The pandemic has exposed the vulnerabilities of cities that served as the world’s growth engines till now, Prime Minister Narendra Modi said on Tuesday, calling for a post- COVID-19 change in protocols, similar in scale to the post-war rebuilding efforts, to develop more sustainable and resilient cities.
“Many cities around the world declared themselves on the brink of the worst economic downturn since the Great Depression. The very things which represented living in a city, are facing a question mark. Things like community gatherings, sports activities, education and recreation are not the same as before. The biggest question before the entire world is how to restart,” Mr. Modi said, in an address to the Bloomberg New Economy Forum.
Stressing that the restart would not be possible without a reset of mindsets, processes and practices, he said the historic reconstruction efforts after the two World Wars offered several lessons. “Post the World Wars, the entire world worked on a new world order, new protocols were developed and the world changed itself,” he said, adding that COVID-19 had provided a similar opportunity to develop new approaches in every field.
Making a pitch to rejuvenate cities that were now home to half the world’s population, Mr. Modi said urban development should focus on ensuring better housing facilities and work environment as well as shorter and efficient travel options for citizens.

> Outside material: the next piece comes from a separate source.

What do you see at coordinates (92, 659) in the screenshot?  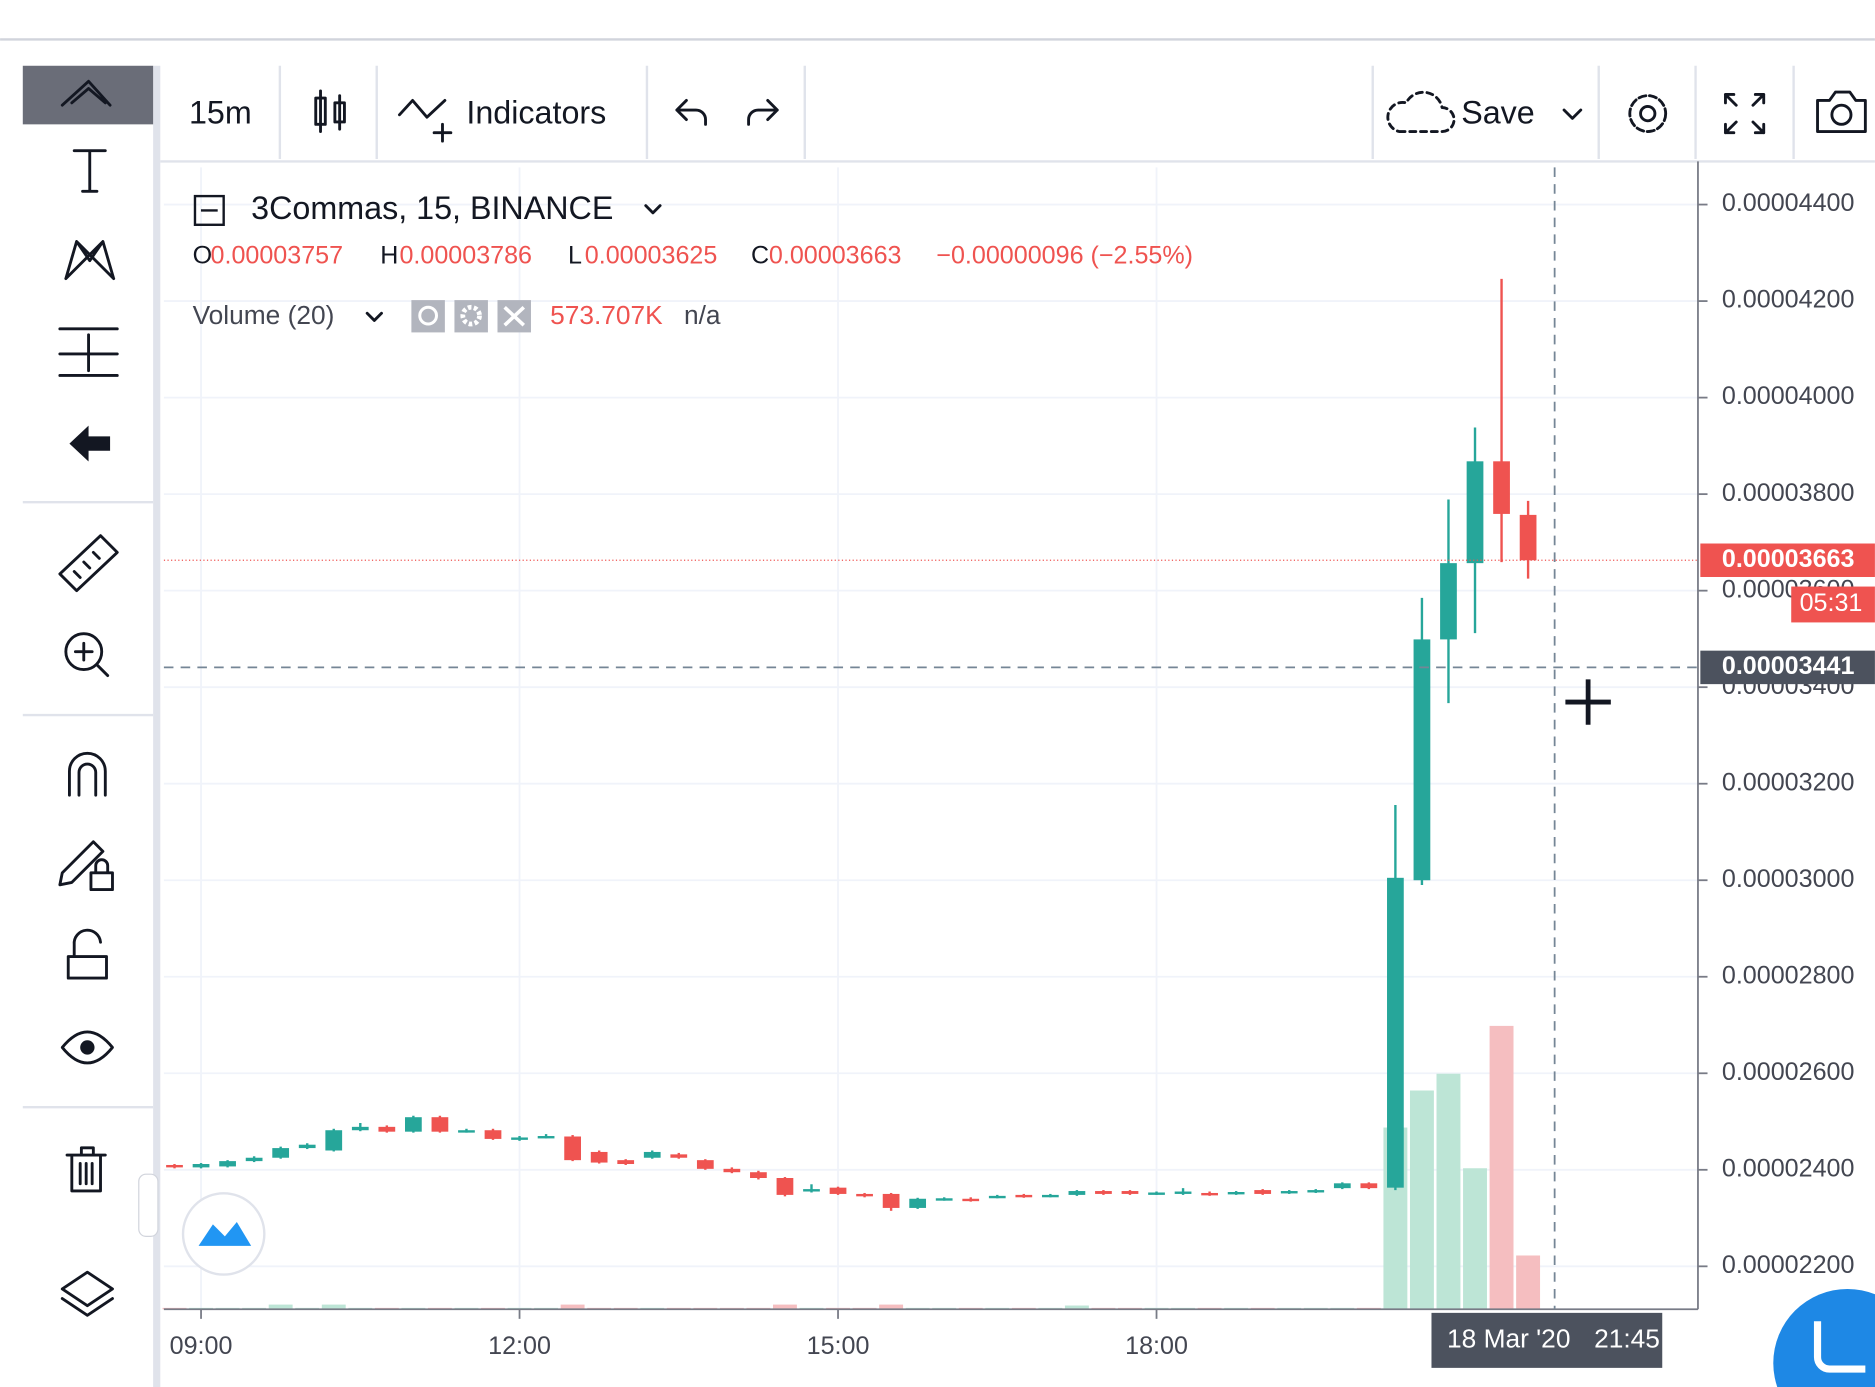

“During the lockdown, many cities saw cleaner lakes and rivers as well as cleaner air... can we not build sustainable cities where this is the norm and not the exception? It has been our endeavour in India to build urban centres which have the amenities of a city but the spirit of village,” he said.
Tech versus travel
Referring to the government’s decision to simplify norms for technology and knowledge-based tech businesses, Mr. Modi said this would allow people to work from home or anywhere. “In today’s age, empowering people to work from anywhere, to live anywhere, to plug into global supply chains from anywhere is an absolute necessity,” he said.
While the use of videoconferencing had helped him hold many more meetings, it also posed an interesting question for the post-COVID world.
“Will we continue with the learnings of COVID times like videoconferencing or will we travel across continents to participate in a conference? Reducing stress on urban systems will depend on our choices. The choices will also help us maintain a better work-life balance,” he said.
Inviting investors to consider the ‘exciting opportunities’ India offered in urbanisation, mobility, innovation and sustainable solutions, Mr. Modi said the country was set to achieve its target to build 1,000 km of metro lines and provide 10 million urban housing units by 2022.
“These opportunities come along with a vibrant democracy, a business-friendly climate, a huge market and a government which shall leave no stone unturned to make India a preferred global investment destination. India is well on its way towards urban transformation,” Mr. Modi asserted.